>>>

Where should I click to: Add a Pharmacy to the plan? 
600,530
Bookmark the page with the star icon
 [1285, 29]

<<<
>>>

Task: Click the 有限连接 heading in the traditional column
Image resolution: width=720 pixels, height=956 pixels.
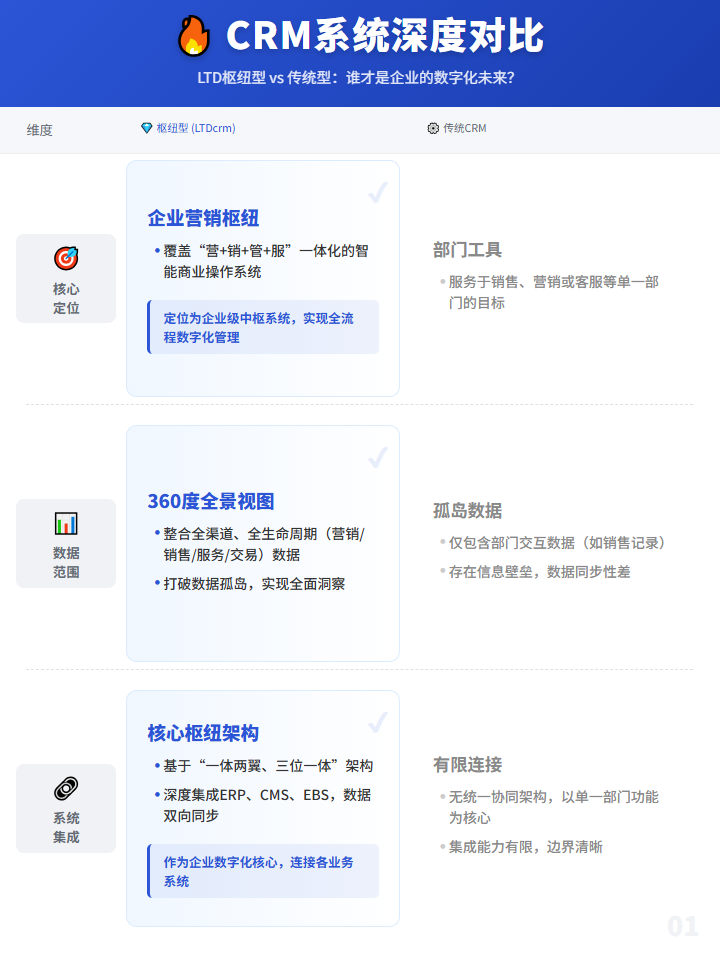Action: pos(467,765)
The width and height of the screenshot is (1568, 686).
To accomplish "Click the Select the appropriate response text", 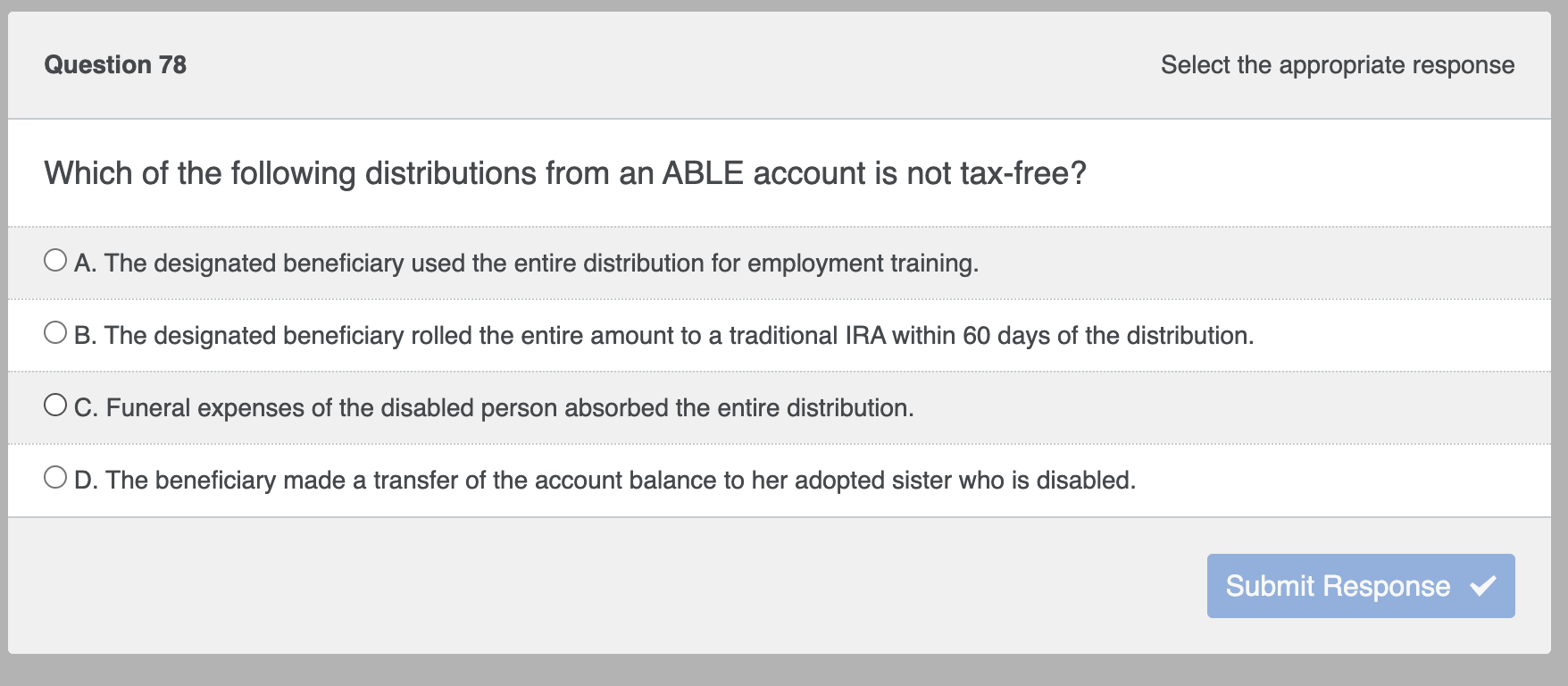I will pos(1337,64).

<<<
>>>

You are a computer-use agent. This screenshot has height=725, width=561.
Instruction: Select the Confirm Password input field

<<<

• [What to produce]
Write out every line of the entries that holds the word "screenshot".

• [The completed task]
The width and height of the screenshot is (1568, 686).
You are a computer-use agent. This screenshot has height=725, width=561.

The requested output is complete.